*Extrait du document*:
***

Rapporteur : M. Thurian JOUNO

Commissaire du gouvernement : M. BESSE

Avocat : GIROUD


REPUBLIQUE FRANCAISE

AU NOM DU PEUPLE FRANCAIS

Vu la procédure suivante :

Procédure contentieuse antérieure :

La commune de Saint-Léger-sous-Cholet a demandé au tribunal administratif de Nantes, à titre principal, de prononcer la résolution du contrat qu'elle avait conclu avec la société Mobidecor, portant sur la fourniture de 700 chaises, et de condamner cette société à lui rembourser la somme de 46 532,88 euros en contrepartie de la restitution des chaises et, à titre subsidiaire, de condamner la société Mobidecor à lui verser une somme globale de 51 532,88 euros en réparation des préjudices subis.

Par un jugement n° 1801746 du 23 octobre 2019, le tribunal administratif de Nantes a condamné la société Mobidecor à verser une somme de 15 000 euros à la commune de Saint-Léger-sous-Cholet (article 1er), a mis à la charge de cette société le versement à cette commune d'une somme de 1 500 euros au titre de l'article L. 761-1 du code de justice administrative (article 2) et a rejeté le surplus des conclusions des parties (article 3).

Procédure devant la cour :

Par une requête, enregistrée le 20 décembre 2019, et des mémoires enregistrés les 16 mars 2020 et 22 juin 2020, la société Mobidecor, représentée par Me A..., demande à la cour :

1°) d'annuler ce jugement du tribunal administratif de Nantes du 23 octobre 2019 ;

2°) de rejeter la demande de première instance de la commune de Saint-Léger-sous-Cholet ;

3°) de mettre à la charge de la commune de Saint-Léger-sous-Cholet la somme de 4 000 euros au titre de l'article L. 761-1 du code de justice administrative.

***

*Données*:

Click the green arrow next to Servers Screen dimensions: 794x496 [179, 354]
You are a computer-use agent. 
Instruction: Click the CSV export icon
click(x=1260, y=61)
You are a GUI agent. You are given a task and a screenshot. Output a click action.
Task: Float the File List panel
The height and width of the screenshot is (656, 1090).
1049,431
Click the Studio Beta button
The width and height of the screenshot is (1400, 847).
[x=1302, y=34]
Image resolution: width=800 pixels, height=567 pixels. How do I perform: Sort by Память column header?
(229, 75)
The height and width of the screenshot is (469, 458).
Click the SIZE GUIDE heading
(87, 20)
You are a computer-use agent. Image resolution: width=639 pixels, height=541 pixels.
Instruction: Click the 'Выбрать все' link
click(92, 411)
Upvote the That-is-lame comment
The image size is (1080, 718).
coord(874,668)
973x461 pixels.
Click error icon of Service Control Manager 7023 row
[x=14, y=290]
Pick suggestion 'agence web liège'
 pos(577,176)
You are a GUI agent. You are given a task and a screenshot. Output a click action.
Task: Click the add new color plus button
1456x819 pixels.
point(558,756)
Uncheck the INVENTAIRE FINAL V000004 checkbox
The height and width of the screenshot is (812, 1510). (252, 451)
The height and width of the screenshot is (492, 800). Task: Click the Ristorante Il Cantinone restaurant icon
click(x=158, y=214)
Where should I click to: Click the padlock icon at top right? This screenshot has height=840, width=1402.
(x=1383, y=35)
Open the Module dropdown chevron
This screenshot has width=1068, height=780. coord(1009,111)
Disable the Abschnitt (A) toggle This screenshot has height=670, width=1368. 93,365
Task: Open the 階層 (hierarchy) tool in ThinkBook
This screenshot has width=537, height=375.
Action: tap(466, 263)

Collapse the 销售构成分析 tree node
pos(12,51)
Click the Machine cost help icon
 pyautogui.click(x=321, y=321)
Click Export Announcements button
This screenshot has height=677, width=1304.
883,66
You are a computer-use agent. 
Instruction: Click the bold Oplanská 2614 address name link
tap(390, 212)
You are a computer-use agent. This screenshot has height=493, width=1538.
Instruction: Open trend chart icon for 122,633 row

***

*Objectif 1*: Traduisez en anglais la phrase suivante de l'extrait du document : « Par un jugement n° 1801746 du 23 octobre 2019, le tribunal administratif de Nantes a condamné la société Mobidecor à verser une somme de 15 000 euros à la commune de Saint-Léger-sous-Cholet (article 1er), a mis à la charge de cette société le versement à cette commune d'une somme de 1 500 euros au titre de l'article L. 761-1 du code de justice administrative (article 2) et a rejeté le surplus des conclusions des parties (article 3). »
*Objectif 2*:
Indiquez si chacun des énoncés suivants est conforme à l'extrait du document, par oui ou non, en citant les mots décisifs de l'extrait :
(a) À titre principal, la commune demandait la résolution d'un contrat portant sur 700 chaises.
(b) Le tribunal administratif a condamné la société Mobidecor à verser 51 532,88 euros.
(c) La requête de la société Mobidecor a été enregistrée le 16 mars 2020.

*Réponse 1*: By judgment No. 1801746 of October 23, 2019, the Nantes administrative court ordered the company Mobidecor to pay a sum of 15,000 euros to the municipality of Saint-Léger-sous-Cholet (article 1), ordered that company to pay that municipality a sum of 1,500 euros under article L. 761-1 of the code of administrative justice (article 2), and dismissed the remainder of the parties' claims (article 3).

*Réponse 2*:
(a) Oui : « de prononcer la résolution du contrat qu'elle avait conclu avec la société Mobidecor, portant sur la fourniture de 700 chaises »
(b) Non : « a condamné la société Mobidecor à verser une somme de 15 000 euros »
(c) Non : « Par une requête, enregistrée le 20 décembre 2019 »